Aim of the task ▸
Every record is to be copied unchanged, except that its pictures are removed.

(Stored items from a collection)
**********

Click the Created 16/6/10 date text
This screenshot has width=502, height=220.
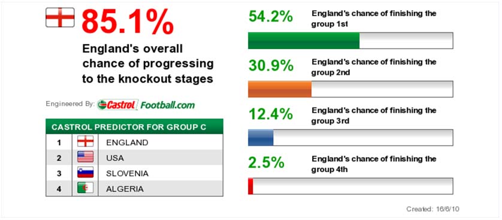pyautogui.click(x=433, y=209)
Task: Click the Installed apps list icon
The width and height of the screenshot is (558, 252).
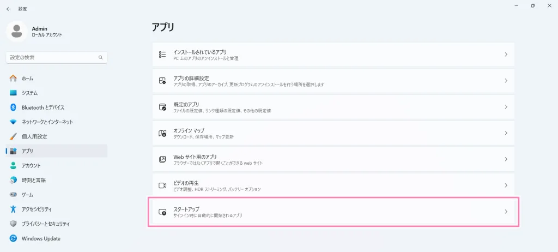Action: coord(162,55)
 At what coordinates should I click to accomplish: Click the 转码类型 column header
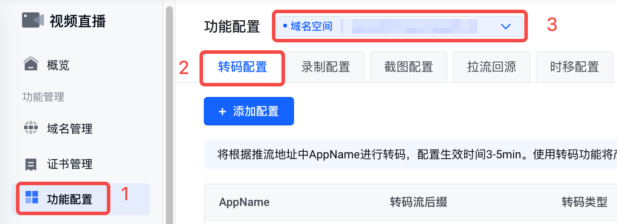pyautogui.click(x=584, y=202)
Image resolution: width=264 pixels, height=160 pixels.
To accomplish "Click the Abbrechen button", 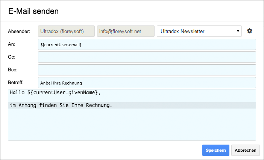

**********

Output below ▸
Click the Created 16/6/10 date text
This screenshot has width=502, height=220.
pyautogui.click(x=433, y=209)
Task: Click the Installed apps list icon
The width and height of the screenshot is (558, 252).
Action: coord(162,55)
 At what coordinates should I click to accomplish: Click the 转码类型 column header
pyautogui.click(x=584, y=202)
Image resolution: width=264 pixels, height=160 pixels.
To accomplish "Click the Abbrechen button", 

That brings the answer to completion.